Study Background and Disease Burden
Autoimmune Addison’s disease (AAD) is a rare endocrine disorder characterized by destruction of the adrenal cortex, leading to deficiencies in cortisol and aldosterone. While physical manifestations such as fatigue, weight loss, and hypotension are well recognized, the impact of AAD on mental health remains less well characterized. Psychological symptoms, including mood disturbances and insomnia, could precede diagnosis but often remain under-recognized by clinicians. Given that early clinical features may mimic psychiatric disorders, there is a risk of misdiagnosis that delays appropriate treatment. Understanding the patterns of psychotropic drug use around AAD diagnosis could provide valuable insight into early disease manifestations and assist in earlier detection. This also addresses an unmet medical need by highlighting the intersection of endocrinology and psychiatry in AAD management.
Study Design
This population-based cohort study utilized comprehensive national health and population registers in Sweden, coupled with the Swedish Addison Registry, to identify individuals diagnosed with AAD between July 2006 and December 2019. A total of 963 AAD patients were matched with 9,366 population controls. The Swedish Prescribed Drug Register provided annual dispensation data on psychotropic medications, including antipsychotics (ATC N05A), anxiolytics (N05B), hypnotics/sedatives (N05C), and antidepressants (N06A) from three years before up to three years after AAD diagnosis.
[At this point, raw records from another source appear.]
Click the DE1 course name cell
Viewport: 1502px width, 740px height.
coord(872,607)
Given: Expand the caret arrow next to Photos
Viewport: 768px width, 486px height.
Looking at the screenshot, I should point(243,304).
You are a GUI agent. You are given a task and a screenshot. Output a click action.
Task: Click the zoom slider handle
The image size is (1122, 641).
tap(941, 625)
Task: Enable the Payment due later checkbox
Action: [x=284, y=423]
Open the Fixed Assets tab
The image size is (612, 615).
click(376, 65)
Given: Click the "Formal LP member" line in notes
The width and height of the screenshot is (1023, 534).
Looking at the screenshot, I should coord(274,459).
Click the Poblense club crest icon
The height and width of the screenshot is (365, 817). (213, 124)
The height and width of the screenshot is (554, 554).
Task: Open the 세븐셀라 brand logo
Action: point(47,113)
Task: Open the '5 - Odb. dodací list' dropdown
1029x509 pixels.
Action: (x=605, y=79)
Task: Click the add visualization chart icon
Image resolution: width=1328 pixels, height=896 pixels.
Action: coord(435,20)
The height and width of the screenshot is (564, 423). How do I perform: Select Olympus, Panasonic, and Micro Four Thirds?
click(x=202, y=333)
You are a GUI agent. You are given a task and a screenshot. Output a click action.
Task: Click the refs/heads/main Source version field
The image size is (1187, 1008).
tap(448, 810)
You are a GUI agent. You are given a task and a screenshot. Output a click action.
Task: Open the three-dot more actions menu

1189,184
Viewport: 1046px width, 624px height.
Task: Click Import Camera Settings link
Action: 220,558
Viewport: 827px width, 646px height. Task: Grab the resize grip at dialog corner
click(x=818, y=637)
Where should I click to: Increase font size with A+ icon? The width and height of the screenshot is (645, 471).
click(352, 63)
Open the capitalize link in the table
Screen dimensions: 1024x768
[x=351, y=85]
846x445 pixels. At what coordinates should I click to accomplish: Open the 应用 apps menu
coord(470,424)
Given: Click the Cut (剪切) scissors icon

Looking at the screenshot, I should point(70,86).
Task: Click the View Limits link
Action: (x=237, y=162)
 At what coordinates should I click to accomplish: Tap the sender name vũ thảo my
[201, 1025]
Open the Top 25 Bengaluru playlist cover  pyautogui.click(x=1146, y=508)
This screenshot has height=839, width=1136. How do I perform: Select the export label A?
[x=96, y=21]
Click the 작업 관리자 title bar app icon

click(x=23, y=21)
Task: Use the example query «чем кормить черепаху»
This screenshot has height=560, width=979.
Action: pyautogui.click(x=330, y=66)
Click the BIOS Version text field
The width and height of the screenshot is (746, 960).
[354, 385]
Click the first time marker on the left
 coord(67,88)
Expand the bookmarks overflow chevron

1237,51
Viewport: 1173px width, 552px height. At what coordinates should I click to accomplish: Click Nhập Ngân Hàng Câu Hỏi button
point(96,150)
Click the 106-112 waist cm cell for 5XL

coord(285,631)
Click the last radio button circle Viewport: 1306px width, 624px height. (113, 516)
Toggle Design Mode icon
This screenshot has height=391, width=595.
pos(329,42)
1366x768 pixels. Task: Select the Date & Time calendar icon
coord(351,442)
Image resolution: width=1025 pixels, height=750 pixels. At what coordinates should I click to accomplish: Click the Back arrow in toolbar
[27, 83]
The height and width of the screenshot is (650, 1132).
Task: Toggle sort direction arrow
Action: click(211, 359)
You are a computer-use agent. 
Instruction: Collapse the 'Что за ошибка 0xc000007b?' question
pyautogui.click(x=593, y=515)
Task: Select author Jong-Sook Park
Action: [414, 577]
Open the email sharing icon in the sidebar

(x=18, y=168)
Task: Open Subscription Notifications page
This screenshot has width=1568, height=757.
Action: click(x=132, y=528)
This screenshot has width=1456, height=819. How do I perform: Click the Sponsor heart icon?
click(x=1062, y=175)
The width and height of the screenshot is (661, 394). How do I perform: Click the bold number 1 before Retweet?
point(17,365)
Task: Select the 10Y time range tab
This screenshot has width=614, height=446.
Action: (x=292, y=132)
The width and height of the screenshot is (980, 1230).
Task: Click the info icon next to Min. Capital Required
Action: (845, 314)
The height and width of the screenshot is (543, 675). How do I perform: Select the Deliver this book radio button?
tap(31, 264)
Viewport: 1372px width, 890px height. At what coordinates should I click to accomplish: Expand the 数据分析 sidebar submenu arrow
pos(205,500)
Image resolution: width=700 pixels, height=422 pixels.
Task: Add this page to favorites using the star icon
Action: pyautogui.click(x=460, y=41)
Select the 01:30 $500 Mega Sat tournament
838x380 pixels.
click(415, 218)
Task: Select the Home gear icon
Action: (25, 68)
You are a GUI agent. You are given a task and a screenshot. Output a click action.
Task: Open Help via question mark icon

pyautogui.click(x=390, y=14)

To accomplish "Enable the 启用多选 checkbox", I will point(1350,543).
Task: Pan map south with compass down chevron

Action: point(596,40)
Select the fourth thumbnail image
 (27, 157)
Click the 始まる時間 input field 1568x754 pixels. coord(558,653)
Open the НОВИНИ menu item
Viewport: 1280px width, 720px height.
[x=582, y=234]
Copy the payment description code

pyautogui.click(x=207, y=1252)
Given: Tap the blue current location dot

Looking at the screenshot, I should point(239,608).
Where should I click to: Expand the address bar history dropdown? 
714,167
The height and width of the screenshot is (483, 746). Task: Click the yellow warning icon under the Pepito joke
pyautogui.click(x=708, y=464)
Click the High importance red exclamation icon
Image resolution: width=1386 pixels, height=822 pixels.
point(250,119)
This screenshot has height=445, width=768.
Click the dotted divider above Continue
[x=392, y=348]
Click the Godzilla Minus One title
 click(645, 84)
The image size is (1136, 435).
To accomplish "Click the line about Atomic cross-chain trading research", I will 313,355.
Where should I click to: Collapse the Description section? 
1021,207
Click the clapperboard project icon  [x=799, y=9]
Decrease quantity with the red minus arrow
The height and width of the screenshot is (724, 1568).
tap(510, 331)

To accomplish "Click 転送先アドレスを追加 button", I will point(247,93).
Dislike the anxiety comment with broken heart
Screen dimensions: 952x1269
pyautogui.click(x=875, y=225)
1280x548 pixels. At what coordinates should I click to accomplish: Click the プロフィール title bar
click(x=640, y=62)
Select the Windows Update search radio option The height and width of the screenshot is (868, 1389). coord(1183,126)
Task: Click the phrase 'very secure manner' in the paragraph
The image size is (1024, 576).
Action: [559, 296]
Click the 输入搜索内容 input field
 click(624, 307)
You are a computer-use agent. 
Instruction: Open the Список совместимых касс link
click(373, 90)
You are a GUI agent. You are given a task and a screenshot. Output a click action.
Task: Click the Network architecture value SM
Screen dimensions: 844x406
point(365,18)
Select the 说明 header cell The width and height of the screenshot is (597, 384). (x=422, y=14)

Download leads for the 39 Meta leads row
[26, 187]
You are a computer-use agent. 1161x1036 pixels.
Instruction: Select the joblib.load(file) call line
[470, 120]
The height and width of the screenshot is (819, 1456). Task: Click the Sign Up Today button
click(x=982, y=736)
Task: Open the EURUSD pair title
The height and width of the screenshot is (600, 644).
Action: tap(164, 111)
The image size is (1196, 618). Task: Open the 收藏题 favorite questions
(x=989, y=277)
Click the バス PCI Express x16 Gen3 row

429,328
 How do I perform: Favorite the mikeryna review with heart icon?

Additionally, a cross-sectional analysis of psychotropic drug use in the year 2019 was performed to assess longer-term patterns.
Key Findings
The study found significantly increased use of hypnotics/sedatives, anxiolytics, and antidepressants within the year preceding AAD diagnosis compared to matched controls. The odds ratios (ORs) were 1.72 (95% CI 1.40-2.11) for hypnotics/sedatives, 1.38 (1.07-1.78) for anxiolytics, and 1.29 (1.05-1.59) for antidepressants, indicating a robust association during this critical period.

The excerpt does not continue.